Given information:
※
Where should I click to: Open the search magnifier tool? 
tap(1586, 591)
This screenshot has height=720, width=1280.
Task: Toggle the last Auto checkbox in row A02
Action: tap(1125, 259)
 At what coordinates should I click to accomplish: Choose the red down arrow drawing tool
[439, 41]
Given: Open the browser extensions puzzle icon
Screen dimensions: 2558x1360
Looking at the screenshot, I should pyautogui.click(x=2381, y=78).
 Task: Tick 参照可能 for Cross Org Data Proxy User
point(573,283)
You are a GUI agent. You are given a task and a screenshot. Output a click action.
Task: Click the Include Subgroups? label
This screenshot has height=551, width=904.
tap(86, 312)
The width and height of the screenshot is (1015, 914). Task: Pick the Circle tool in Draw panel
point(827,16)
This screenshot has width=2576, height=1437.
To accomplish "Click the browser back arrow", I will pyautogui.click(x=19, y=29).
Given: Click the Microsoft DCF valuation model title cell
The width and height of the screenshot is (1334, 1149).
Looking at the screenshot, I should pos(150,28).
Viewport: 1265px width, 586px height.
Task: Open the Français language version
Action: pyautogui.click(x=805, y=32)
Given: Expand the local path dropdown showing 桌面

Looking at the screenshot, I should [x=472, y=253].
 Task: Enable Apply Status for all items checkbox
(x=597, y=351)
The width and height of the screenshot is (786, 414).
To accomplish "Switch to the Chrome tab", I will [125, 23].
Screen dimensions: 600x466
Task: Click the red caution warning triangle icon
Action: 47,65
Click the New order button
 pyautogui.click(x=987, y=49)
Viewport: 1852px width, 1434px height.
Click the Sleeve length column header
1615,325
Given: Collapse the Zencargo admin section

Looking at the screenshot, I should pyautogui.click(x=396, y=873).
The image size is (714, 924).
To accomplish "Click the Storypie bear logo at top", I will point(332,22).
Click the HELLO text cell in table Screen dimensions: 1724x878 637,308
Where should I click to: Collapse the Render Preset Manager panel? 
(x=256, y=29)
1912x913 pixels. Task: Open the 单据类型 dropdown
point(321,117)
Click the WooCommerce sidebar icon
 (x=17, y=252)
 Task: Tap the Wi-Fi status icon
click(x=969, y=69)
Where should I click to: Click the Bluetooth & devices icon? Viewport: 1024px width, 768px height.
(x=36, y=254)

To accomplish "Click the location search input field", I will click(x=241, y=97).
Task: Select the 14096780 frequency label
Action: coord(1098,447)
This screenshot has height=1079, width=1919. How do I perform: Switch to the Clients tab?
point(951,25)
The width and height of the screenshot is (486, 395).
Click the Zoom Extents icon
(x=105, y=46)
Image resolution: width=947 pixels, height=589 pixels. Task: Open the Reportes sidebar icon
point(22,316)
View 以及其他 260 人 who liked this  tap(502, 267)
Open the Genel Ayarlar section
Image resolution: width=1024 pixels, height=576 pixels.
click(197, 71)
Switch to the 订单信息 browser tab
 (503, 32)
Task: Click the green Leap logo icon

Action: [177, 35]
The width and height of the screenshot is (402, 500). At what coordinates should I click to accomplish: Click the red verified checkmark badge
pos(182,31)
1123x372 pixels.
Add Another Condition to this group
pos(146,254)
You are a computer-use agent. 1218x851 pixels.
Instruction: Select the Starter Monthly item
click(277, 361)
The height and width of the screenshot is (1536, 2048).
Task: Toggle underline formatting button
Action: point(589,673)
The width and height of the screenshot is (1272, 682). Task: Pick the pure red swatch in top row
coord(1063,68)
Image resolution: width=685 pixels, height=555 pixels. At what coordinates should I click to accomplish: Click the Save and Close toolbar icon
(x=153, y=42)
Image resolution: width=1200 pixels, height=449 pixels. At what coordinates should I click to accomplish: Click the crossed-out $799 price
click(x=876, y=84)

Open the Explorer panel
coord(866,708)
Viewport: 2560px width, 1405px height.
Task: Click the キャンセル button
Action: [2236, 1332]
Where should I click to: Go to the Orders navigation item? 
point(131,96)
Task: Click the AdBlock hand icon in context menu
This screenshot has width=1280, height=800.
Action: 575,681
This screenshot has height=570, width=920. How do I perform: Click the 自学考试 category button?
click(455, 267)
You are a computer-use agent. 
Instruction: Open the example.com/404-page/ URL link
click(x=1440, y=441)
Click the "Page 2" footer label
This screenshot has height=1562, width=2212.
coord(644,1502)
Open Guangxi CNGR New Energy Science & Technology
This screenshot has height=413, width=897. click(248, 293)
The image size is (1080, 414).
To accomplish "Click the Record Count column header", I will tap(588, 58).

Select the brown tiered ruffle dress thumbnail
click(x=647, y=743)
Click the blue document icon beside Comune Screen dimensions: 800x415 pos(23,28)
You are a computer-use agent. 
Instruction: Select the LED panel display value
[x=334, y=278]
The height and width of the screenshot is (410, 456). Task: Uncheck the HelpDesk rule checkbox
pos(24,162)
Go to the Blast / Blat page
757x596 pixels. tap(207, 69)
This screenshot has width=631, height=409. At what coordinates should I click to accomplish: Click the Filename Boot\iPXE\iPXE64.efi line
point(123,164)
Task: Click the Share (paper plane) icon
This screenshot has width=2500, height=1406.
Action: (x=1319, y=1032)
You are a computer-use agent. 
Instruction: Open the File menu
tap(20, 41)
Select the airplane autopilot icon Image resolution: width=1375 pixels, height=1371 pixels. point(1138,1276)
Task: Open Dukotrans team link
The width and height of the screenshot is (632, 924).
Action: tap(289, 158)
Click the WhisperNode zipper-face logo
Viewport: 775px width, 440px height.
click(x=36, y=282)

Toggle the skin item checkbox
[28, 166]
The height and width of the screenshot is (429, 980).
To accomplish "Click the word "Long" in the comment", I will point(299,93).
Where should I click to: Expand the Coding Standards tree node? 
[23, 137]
※
Reproduce the listing verbatim, starting at its first line and ending at the line that contains "Click the HELLO", with both of those lines included.

Response:
Where should I click to: Open the search magnifier tool? 
tap(1586, 591)
This screenshot has height=720, width=1280.
Task: Toggle the last Auto checkbox in row A02
Action: tap(1125, 259)
 At what coordinates should I click to accomplish: Choose the red down arrow drawing tool
[439, 41]
Given: Open the browser extensions puzzle icon
Screen dimensions: 2558x1360
Looking at the screenshot, I should pyautogui.click(x=2381, y=78).
 Task: Tick 参照可能 for Cross Org Data Proxy User
point(573,283)
You are a GUI agent. You are given a task and a screenshot. Output a click action.
Task: Click the Include Subgroups? label
This screenshot has height=551, width=904.
tap(86, 312)
The width and height of the screenshot is (1015, 914). Task: Pick the Circle tool in Draw panel
point(827,16)
This screenshot has width=2576, height=1437.
To accomplish "Click the browser back arrow", I will pyautogui.click(x=19, y=29).
Given: Click the Microsoft DCF valuation model title cell
The width and height of the screenshot is (1334, 1149).
Looking at the screenshot, I should pos(150,28).
Viewport: 1265px width, 586px height.
Task: Open the Français language version
Action: pyautogui.click(x=805, y=32)
Given: Expand the local path dropdown showing 桌面

Looking at the screenshot, I should [x=472, y=253].
 Task: Enable Apply Status for all items checkbox
(x=597, y=351)
The width and height of the screenshot is (786, 414).
To accomplish "Switch to the Chrome tab", I will [125, 23].
Screen dimensions: 600x466
Task: Click the red caution warning triangle icon
Action: 47,65
Click the New order button
 pyautogui.click(x=987, y=49)
Viewport: 1852px width, 1434px height.
Click the Sleeve length column header
1615,325
Given: Collapse the Zencargo admin section

Looking at the screenshot, I should pyautogui.click(x=396, y=873).
The image size is (714, 924).
To accomplish "Click the Storypie bear logo at top", I will point(332,22).
Click the HELLO text cell in table Screen dimensions: 1724x878 637,308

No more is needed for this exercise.